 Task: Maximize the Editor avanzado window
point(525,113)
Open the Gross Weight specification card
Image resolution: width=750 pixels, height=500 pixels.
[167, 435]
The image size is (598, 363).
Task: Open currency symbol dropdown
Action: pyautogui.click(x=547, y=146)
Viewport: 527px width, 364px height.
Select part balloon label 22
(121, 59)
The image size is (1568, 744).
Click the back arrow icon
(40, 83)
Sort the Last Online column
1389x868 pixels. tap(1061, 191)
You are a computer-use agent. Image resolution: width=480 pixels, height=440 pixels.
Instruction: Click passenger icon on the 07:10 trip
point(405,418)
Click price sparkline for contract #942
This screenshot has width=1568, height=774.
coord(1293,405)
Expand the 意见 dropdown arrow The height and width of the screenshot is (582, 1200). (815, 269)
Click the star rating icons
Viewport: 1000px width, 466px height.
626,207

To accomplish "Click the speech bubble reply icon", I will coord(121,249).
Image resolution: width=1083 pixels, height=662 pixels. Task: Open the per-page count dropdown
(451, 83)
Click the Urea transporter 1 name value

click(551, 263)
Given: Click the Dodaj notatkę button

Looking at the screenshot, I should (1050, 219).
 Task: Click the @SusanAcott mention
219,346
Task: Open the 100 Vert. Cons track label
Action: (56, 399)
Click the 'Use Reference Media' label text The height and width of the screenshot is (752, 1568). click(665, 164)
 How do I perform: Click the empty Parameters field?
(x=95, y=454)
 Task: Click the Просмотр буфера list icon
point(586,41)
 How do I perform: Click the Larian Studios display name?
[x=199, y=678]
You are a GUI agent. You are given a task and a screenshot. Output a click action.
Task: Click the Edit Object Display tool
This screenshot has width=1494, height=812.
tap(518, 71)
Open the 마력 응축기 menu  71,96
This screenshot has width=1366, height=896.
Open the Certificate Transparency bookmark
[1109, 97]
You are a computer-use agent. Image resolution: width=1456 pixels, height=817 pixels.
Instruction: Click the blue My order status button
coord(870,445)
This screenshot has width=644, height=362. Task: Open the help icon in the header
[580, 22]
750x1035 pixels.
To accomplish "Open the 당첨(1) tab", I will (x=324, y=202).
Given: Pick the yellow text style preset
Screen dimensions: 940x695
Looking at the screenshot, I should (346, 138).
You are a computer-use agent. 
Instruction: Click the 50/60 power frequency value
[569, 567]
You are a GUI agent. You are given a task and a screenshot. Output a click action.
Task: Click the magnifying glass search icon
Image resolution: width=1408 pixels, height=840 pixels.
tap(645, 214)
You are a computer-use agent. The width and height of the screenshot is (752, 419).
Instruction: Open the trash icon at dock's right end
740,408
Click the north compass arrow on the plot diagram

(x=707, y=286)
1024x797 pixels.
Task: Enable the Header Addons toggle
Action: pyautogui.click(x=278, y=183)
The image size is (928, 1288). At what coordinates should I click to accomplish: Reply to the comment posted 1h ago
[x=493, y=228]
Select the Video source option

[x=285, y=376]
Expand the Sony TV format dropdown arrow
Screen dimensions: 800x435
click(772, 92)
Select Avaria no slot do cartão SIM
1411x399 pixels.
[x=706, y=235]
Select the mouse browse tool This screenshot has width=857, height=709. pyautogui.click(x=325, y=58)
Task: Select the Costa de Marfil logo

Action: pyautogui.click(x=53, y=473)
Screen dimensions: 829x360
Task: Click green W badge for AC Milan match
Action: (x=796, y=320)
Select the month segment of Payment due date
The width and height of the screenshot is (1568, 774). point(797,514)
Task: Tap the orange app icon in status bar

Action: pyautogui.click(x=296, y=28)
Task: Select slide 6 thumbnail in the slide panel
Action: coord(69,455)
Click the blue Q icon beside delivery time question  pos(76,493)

# # # # # # #

# TASK
Search the entries for the word "text", then gather every line that has it.

# ANSWER AREA
Click the 'Use Reference Media' label text The height and width of the screenshot is (752, 1568). click(665, 164)
Given: Pick the yellow text style preset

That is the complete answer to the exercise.